Dataset entries:
= = =

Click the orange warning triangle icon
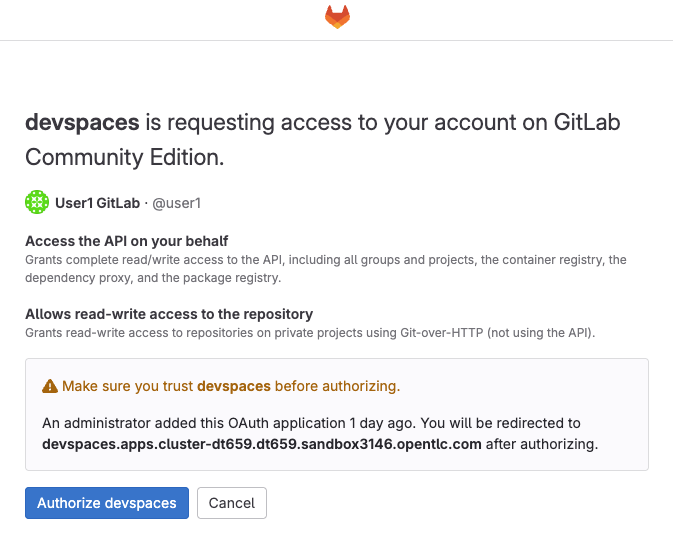 coord(50,386)
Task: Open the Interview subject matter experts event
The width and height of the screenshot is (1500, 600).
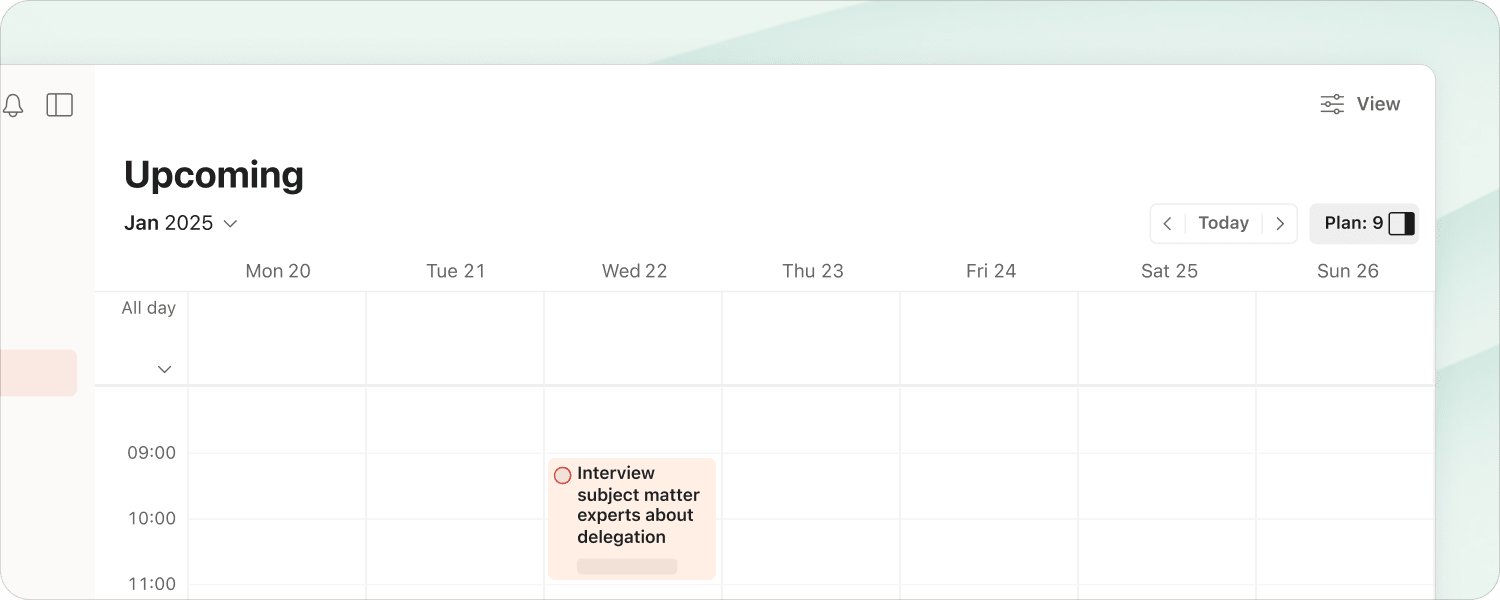Action: tap(638, 505)
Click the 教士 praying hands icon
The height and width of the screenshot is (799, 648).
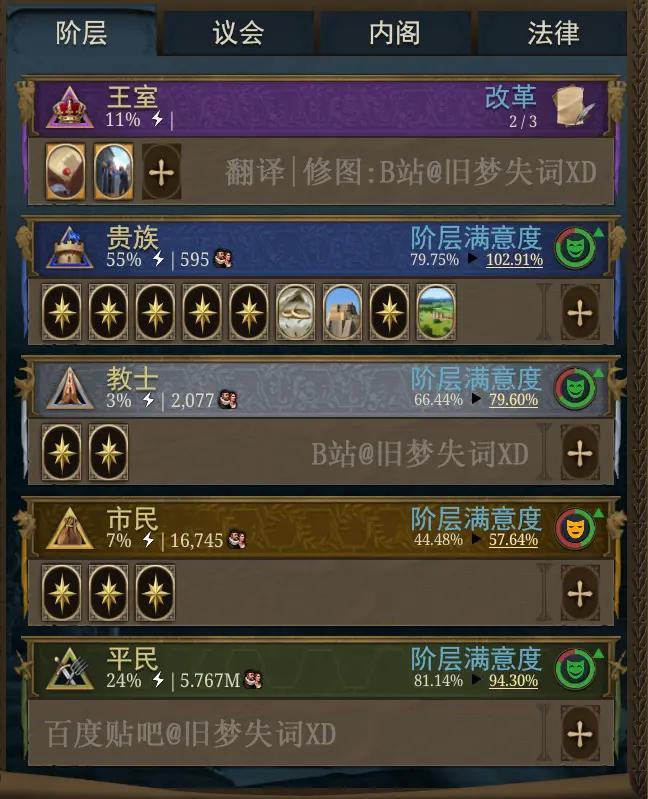(70, 388)
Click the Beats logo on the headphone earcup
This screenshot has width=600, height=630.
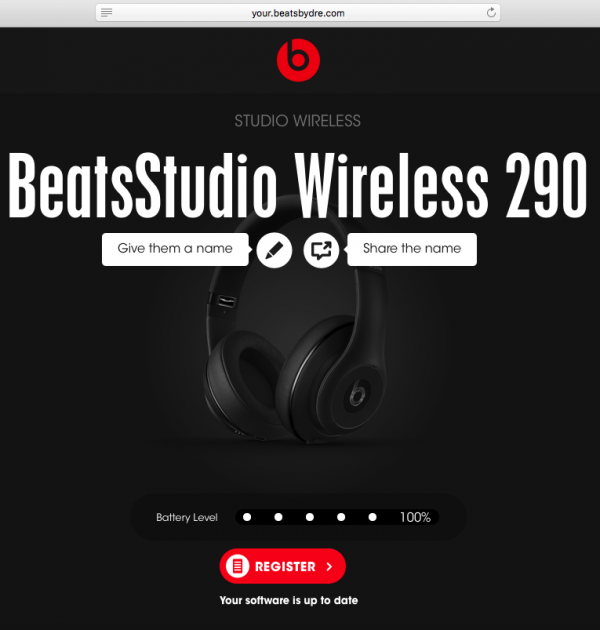pos(356,392)
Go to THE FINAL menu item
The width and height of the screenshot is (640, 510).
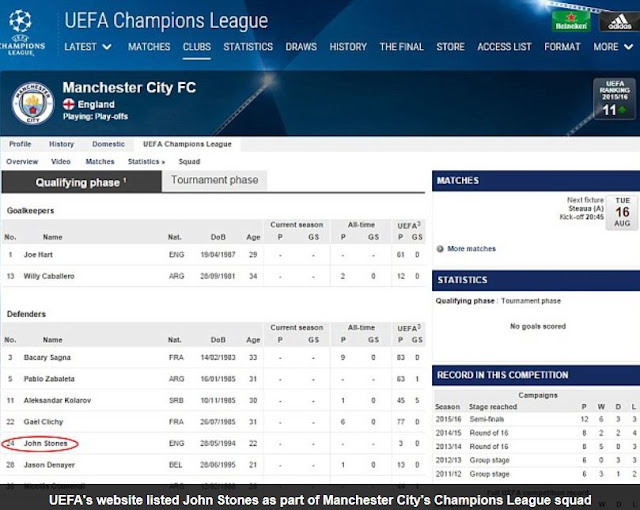click(x=401, y=47)
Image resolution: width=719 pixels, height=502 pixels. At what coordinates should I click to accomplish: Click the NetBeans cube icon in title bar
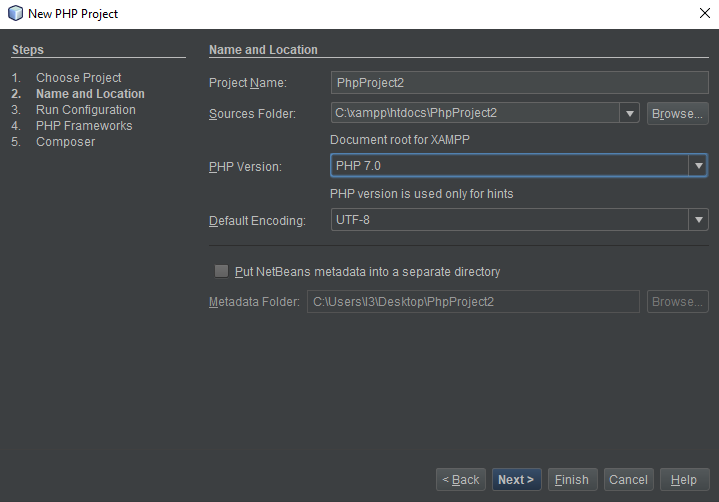(15, 13)
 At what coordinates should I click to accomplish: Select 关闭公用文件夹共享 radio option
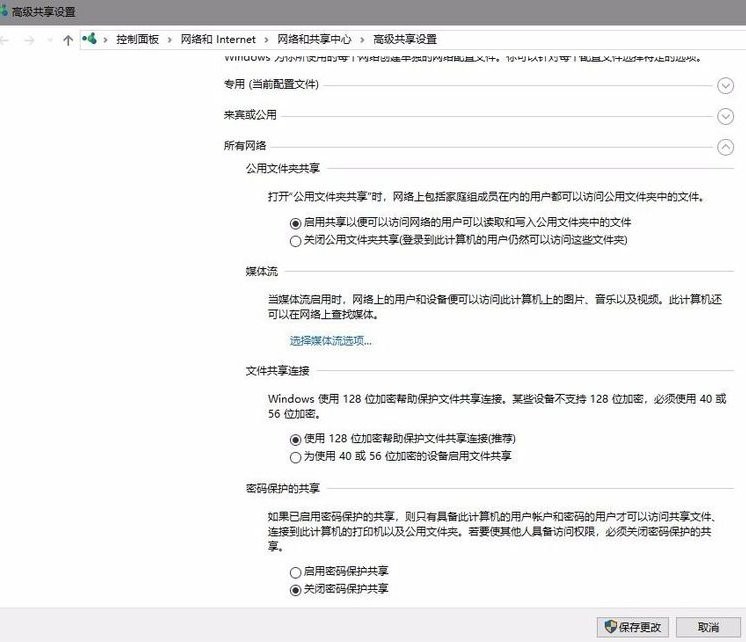tap(295, 241)
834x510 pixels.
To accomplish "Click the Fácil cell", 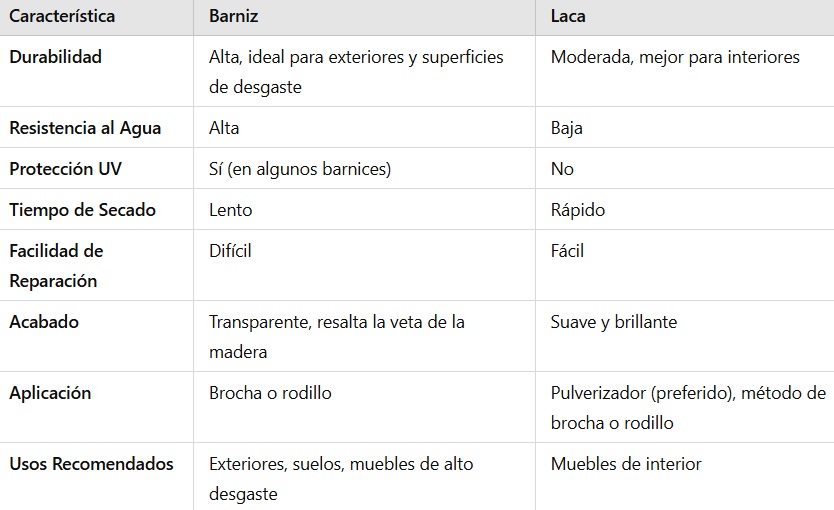I will pos(567,251).
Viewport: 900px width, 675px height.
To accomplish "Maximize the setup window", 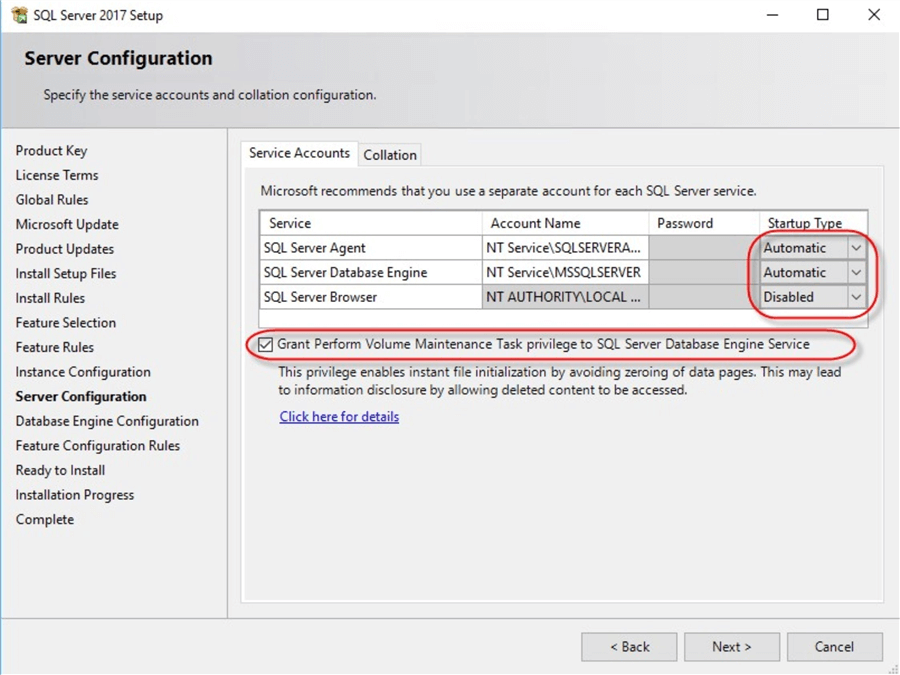I will 822,15.
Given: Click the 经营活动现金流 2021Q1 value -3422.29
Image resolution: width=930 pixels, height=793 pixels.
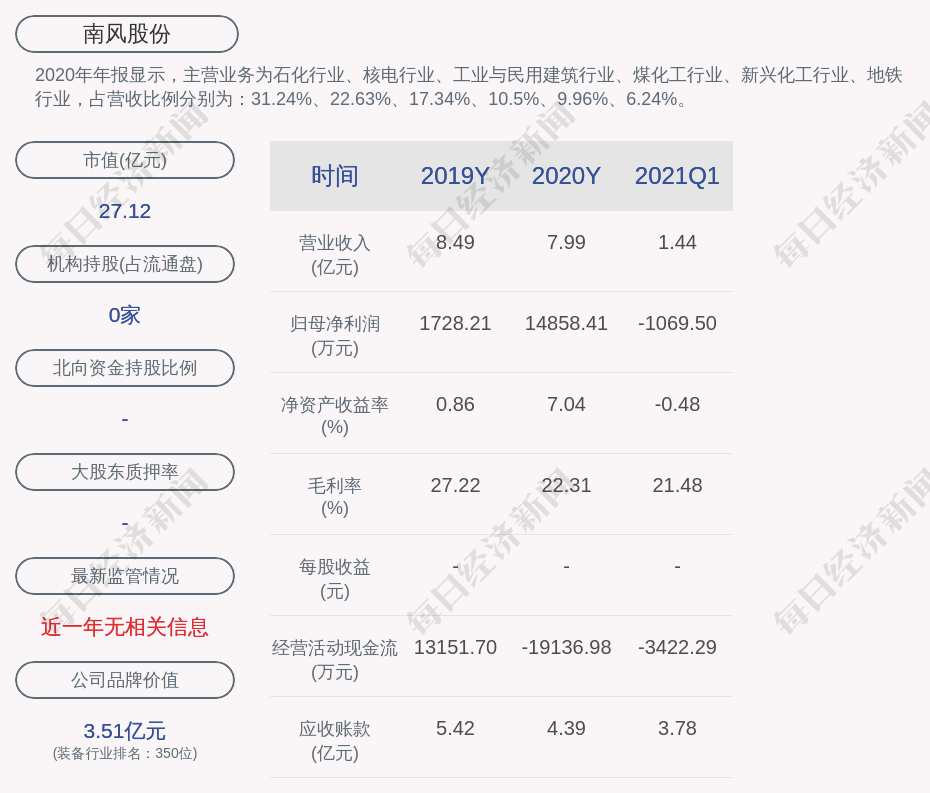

= = =

Description of the task:
Precisely those lines above that run from the line with "The width and height of the screenshot is (640, 510)." up to and including the line with "834x510 pixels." are to be set down, with the pictures omitted.

Problem solution:
The width and height of the screenshot is (640, 510).
click(x=401, y=47)
Image resolution: width=719 pixels, height=502 pixels. At what coordinates should I click to accomplish: Click the NetBeans cube icon in title bar
(15, 13)
 At what coordinates should I click to accomplish: Select 关闭公用文件夹共享 radio option
tap(295, 241)
834x510 pixels.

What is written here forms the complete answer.